> **Instructions for the task**: Write out all of the data without omission, exactly as shown.

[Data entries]
Segment Open

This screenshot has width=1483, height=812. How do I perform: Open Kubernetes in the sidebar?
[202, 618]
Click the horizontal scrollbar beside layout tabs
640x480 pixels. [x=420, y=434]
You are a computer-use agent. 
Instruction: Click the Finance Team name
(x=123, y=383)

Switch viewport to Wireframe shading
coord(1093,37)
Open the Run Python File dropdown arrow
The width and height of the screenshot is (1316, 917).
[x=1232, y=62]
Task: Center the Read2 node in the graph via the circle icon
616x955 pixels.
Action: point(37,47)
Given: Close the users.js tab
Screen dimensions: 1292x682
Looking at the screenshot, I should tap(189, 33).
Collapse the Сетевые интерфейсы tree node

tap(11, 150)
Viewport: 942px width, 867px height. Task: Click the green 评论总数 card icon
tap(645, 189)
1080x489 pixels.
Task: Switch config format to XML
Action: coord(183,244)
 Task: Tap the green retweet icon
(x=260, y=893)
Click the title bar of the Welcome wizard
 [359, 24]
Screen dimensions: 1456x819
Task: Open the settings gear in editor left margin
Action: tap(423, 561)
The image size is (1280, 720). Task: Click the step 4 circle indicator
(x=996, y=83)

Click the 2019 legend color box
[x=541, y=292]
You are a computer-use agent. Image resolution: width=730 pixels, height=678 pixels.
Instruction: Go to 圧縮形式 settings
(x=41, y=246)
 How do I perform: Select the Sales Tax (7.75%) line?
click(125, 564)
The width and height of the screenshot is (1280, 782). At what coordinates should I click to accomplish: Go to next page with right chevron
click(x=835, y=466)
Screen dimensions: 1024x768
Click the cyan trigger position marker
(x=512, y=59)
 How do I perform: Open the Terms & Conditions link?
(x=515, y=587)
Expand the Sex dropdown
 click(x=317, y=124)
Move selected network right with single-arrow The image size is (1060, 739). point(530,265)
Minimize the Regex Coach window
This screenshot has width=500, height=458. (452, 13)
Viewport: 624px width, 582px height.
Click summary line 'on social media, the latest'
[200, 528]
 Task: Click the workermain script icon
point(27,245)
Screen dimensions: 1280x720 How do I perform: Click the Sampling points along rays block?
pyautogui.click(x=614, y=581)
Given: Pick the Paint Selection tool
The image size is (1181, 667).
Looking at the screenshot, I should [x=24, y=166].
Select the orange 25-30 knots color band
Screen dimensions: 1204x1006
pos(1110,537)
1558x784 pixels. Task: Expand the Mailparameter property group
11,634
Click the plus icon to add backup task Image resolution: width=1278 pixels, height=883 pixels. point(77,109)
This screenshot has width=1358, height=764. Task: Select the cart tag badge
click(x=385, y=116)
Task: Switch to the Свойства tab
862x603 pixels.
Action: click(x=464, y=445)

Segment Closed

> **Exercise response**:
This screenshot has width=1483, height=812. How do I perform: Open Kubernetes in the sidebar?
[202, 618]
Click the horizontal scrollbar beside layout tabs
640x480 pixels. [x=420, y=434]
You are a computer-use agent. 
Instruction: Click the Finance Team name
(x=123, y=383)

Switch viewport to Wireframe shading
coord(1093,37)
Open the Run Python File dropdown arrow
The width and height of the screenshot is (1316, 917).
[x=1232, y=62]
Task: Center the Read2 node in the graph via the circle icon
616x955 pixels.
Action: point(37,47)
Given: Close the users.js tab
Screen dimensions: 1292x682
Looking at the screenshot, I should tap(189, 33).
Collapse the Сетевые интерфейсы tree node

tap(11, 150)
Viewport: 942px width, 867px height. Task: Click the green 评论总数 card icon
tap(645, 189)
1080x489 pixels.
Task: Switch config format to XML
Action: coord(183,244)
 Task: Tap the green retweet icon
(x=260, y=893)
Click the title bar of the Welcome wizard
 [359, 24]
Screen dimensions: 1456x819
Task: Open the settings gear in editor left margin
Action: tap(423, 561)
The image size is (1280, 720). Task: Click the step 4 circle indicator
(x=996, y=83)

Click the 2019 legend color box
[x=541, y=292]
You are a computer-use agent. Image resolution: width=730 pixels, height=678 pixels.
Instruction: Go to 圧縮形式 settings
(x=41, y=246)
 How do I perform: Select the Sales Tax (7.75%) line?
click(125, 564)
The width and height of the screenshot is (1280, 782). At what coordinates should I click to accomplish: Go to next page with right chevron
click(x=835, y=466)
Screen dimensions: 1024x768
Click the cyan trigger position marker
(x=512, y=59)
 How do I perform: Open the Terms & Conditions link?
(x=515, y=587)
Expand the Sex dropdown
 click(x=317, y=124)
Move selected network right with single-arrow The image size is (1060, 739). point(530,265)
Minimize the Regex Coach window
This screenshot has width=500, height=458. (452, 13)
Viewport: 624px width, 582px height.
Click summary line 'on social media, the latest'
[200, 528]
 Task: Click the workermain script icon
point(27,245)
Screen dimensions: 1280x720 How do I perform: Click the Sampling points along rays block?
pyautogui.click(x=614, y=581)
Given: Pick the Paint Selection tool
The image size is (1181, 667).
Looking at the screenshot, I should [x=24, y=166].
Select the orange 25-30 knots color band
Screen dimensions: 1204x1006
pos(1110,537)
1558x784 pixels. Task: Expand the Mailparameter property group
11,634
Click the plus icon to add backup task Image resolution: width=1278 pixels, height=883 pixels. point(77,109)
This screenshot has width=1358, height=764. Task: Select the cart tag badge
click(x=385, y=116)
Task: Switch to the Свойства tab
862x603 pixels.
Action: click(x=464, y=445)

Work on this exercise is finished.